Mozilla has patched a important safety vulnerability in its Firefox Internet browser that is being actively exploited within the wild.
Tracked as CVE-2024-9680, the vulnerability is a use-after-free difficulty in Animation timelines, with attackers exploiting it to execute arbitrary code, in line with Mozilla’s advisory. It carries a CVSSv3 vulnerability-severity ranking of 9.8 out of 10 and a low assault complexity (no privileges or consumer interplay is required to efficiently exploit the flaw), and interprets into excessive danger within the occasion of a profitable assault.

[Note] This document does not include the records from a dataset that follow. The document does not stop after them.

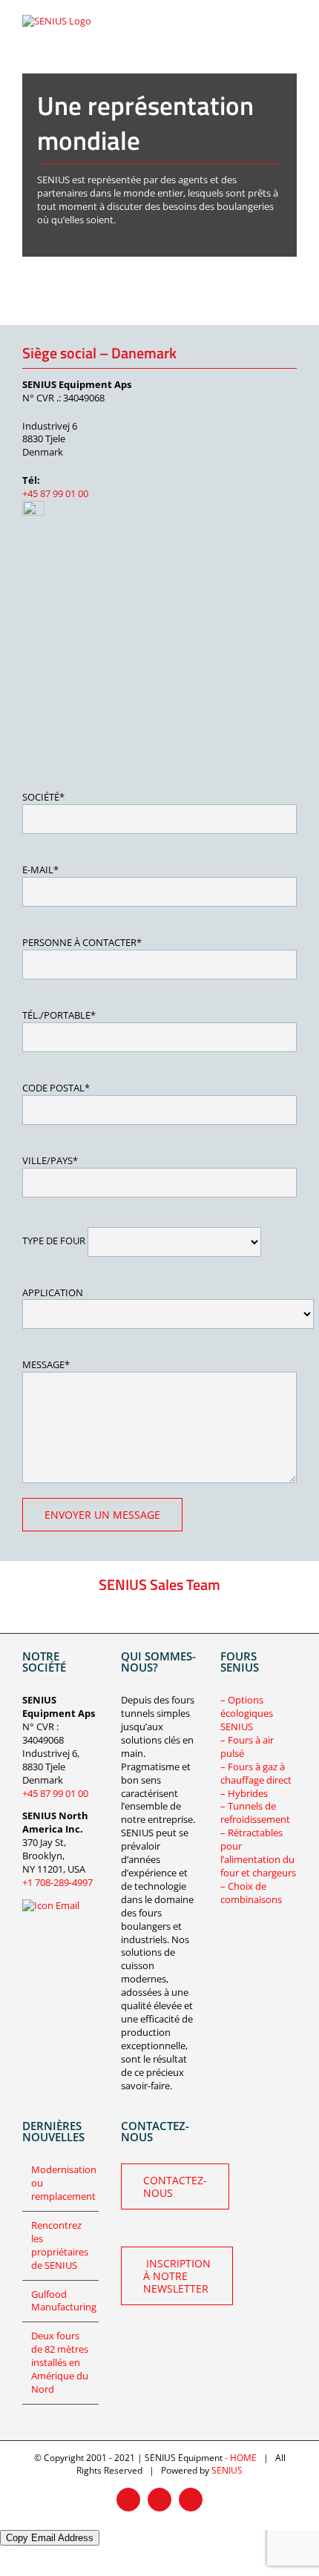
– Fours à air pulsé (247, 1746)
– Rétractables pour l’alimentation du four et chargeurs (258, 1852)
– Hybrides (244, 1793)
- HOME (241, 2457)
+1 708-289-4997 (57, 1882)
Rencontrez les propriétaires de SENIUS (59, 2245)
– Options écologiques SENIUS (246, 1713)
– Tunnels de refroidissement (255, 1812)
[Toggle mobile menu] (291, 25)
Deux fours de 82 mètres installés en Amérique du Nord (59, 2363)
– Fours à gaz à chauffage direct (256, 1773)
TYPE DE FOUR (55, 1240)
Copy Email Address (49, 2537)
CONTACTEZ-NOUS (175, 2186)
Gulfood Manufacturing (61, 2301)
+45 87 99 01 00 (55, 493)
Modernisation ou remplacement (61, 2183)
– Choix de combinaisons (251, 1892)
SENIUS (227, 2470)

Vital bugs in Firefox, which is utilized by round 178 million individuals worldwide, are few and much between. The Internet browser hasn’t needed to provide patches for such a extreme flaw since March, and solely a small quantity have been found prior to now few years.

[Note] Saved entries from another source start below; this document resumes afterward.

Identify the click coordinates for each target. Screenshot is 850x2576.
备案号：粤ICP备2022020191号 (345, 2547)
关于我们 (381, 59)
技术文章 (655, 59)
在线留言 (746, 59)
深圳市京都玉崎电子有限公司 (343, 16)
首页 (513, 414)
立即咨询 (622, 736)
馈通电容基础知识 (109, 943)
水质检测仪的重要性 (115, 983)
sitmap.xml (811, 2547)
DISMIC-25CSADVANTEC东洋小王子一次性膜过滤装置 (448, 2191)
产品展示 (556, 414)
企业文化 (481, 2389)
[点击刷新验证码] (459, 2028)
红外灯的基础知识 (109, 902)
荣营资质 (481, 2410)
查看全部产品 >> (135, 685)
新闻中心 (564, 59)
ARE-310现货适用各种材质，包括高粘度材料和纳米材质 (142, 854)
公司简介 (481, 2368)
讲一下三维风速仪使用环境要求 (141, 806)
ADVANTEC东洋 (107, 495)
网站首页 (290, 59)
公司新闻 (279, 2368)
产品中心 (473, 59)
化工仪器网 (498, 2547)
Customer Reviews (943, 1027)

The disclosure sparked a flurry of alerts from worldwide cyber companies, together with Dutch nationwide cyber middle Nationaal Cyber Safety Centrum, and the cybersecurity facilities of Canada and Italy.
The Internet browser vulnerability impacts Firefox 131.0.2, Firefox ESR 128.3.1, and Firefox ESR 115.16.1. Customers ought to improve to model 131.0.2 in Firefox and to variations 115.16.1 or 128.3.1 for Firefox ESR to repair the vulnerability and thwart potential exploitation.